4 pistes d’amélioration des conditions de travail des managers de proximité :

Du côté de l’entreprise

Entamer une vraie réflexion autour de la rémunération, de la formation et de l’accompagnement individuel des managers de proximité, pour aboutir à un plan d’actions concret à court et moyen termes.

Du côté du N+1 du manager de proximité

Ecouter, expliciter, soutenir et accompagner doivent être les maîtres mots du N+1, lequel doit bien sûr avoir valeur d’exemple.

Du côté de l’équipe

Manager et managés ne sont pas dos à dos mais côte à côte. Expliquer, en bonne intelligence, à son manager ce que l’on attend de lui permet une prise de conscience salutaire, même si dans certains cas, l’écoute n’est pas toujours au rendez-vous. La remise en cause n’est pas toujours facile…  

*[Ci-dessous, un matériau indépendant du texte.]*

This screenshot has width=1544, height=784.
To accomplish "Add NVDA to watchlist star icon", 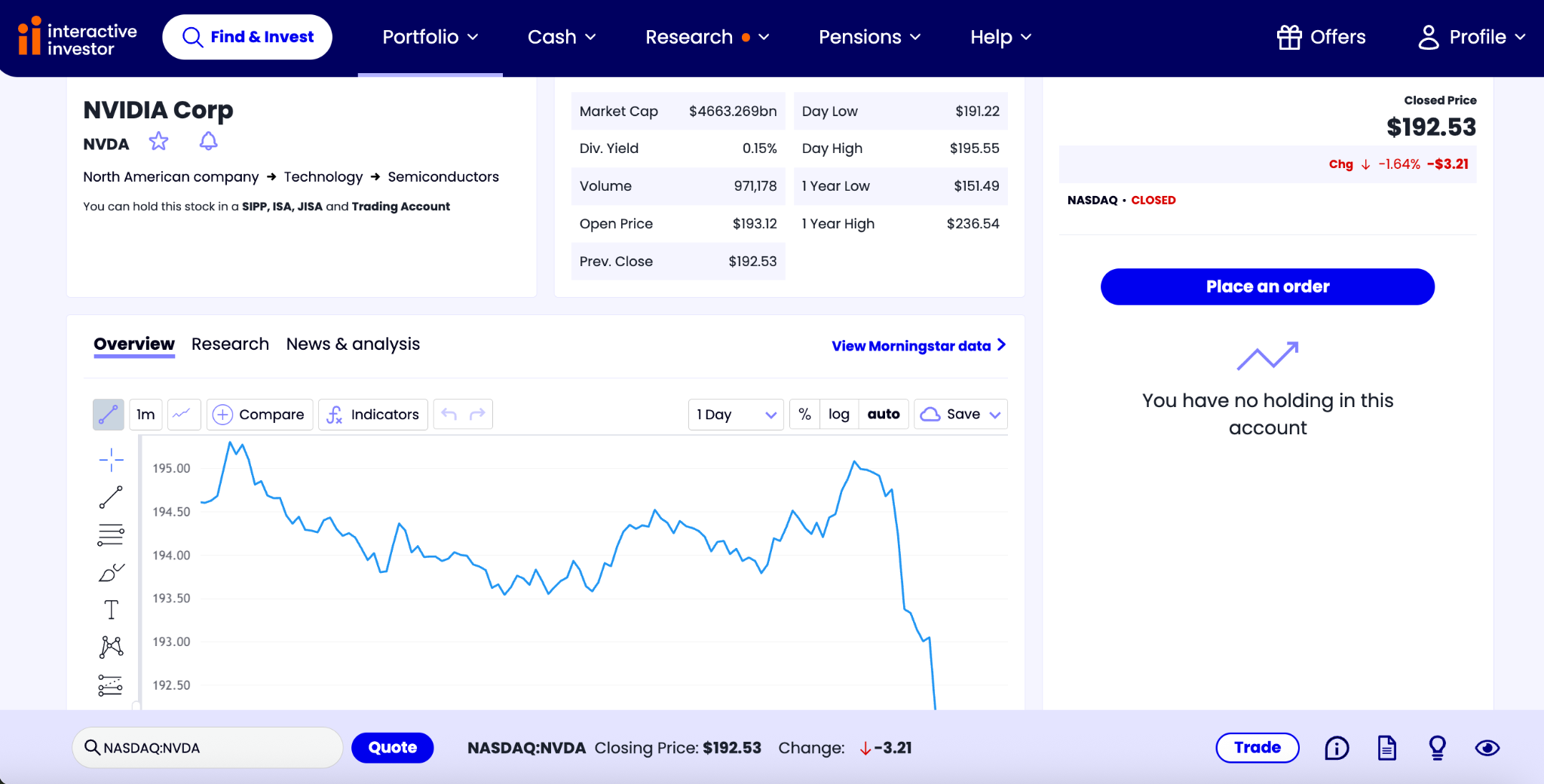I will tap(158, 142).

Du côté du manager de proximité

Pour accomplir sa mutation, le manager doit apprendre à :

  • exprimer clairement ses besoins auprès de sa hiérarchie, non pas de façon réactive entre deux portes mais de manière posée, factuelle et argumentée
  • gérer l’insatisfaction : ce sera plus facile s’il sait parfaitement ce que l’on attend de lui et y adhère
  • accepter de sortir de sa posture d’expert : on ne lui demande pas d’avoir les meilleures compétences techniques de l’équipe, mais d’assumer pleinement sa posture de manager, capable de motiver, fédérer, faire grandir ses collaborateurs.

 

Longtemps satisfait par la gratification liée à la simple reconnaissance de son travail (“travailler pour la gloire”), le manager de proximité est aujourd’hui souvent en questionnement. Une insuffisance financière avérée, un manque de visibilité et de recul sur la stratégie globale, le handicapent dans son lien quotidien avec ses équipes comme avec sa hiérarchie. La perte de sens n’est pas loin, là où donner du sens devrait justement être une priorité.

 La “Gloire” ne suffit plus, il est aujourd’hui fondamental et urgent de rendre de la valeur à ce poste qui, on a trop tendance à l’oublier, est un rouage essentiel à la structure hiérarchique des entreprises.